Pasqua talked statistically about the severity of HIV/AIDS. Although, according to Pasqua, the media has their HIV/AIDS lens tilted towards Africa, Pasqua said the United States is failing to bring down its own infection rates. There are currently 40,000 new cases of HIV in the U.S. each year, twice the number that the government had promised to narrow it to by now.

“We’re not making progress,” Pasqua said. As well as informing students about fundamental aspects of HIV, Pasqua also touched on her “abstinence base” strategy. She clarified that her message goes beyond a George Bush-like approach to sex education.

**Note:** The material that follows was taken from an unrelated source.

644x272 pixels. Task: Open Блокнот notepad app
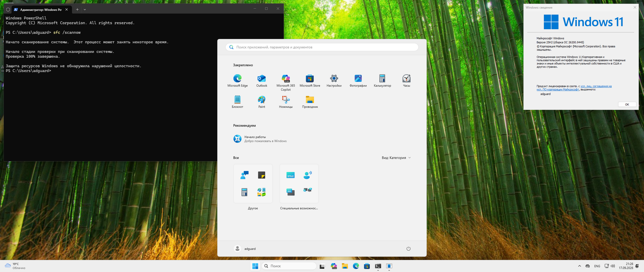coord(237,102)
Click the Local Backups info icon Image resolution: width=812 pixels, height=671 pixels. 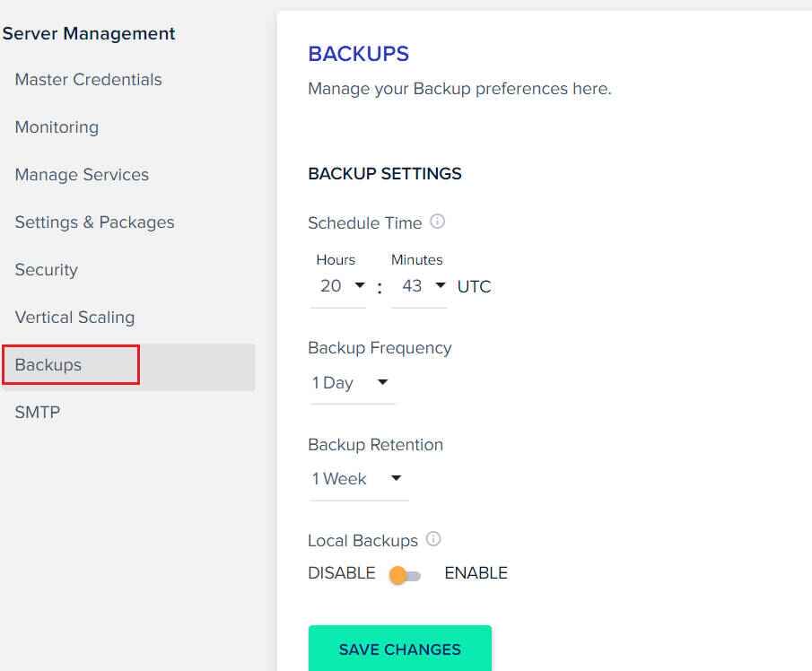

“‘Abstinence only’ doesn’t work,” said Pasqua, who said that she started having sex while in a committed relationship at age 16. “I’m a realist — I know what people do.”

Pasqua said she hoped to get students to see the gravity of irresponsible choices:

“My goal is to get students to realize that one night, one time is all it takes to get infected.”

Lori Morgan Flood, the Assistant Dean of Students, said the staff could not predict how the liberal-minded student body would receive Pasqua, whose talk was provided for by a grant from a trustee.

“Hopefully the RAs will take something away from it to bring to their students,” she said.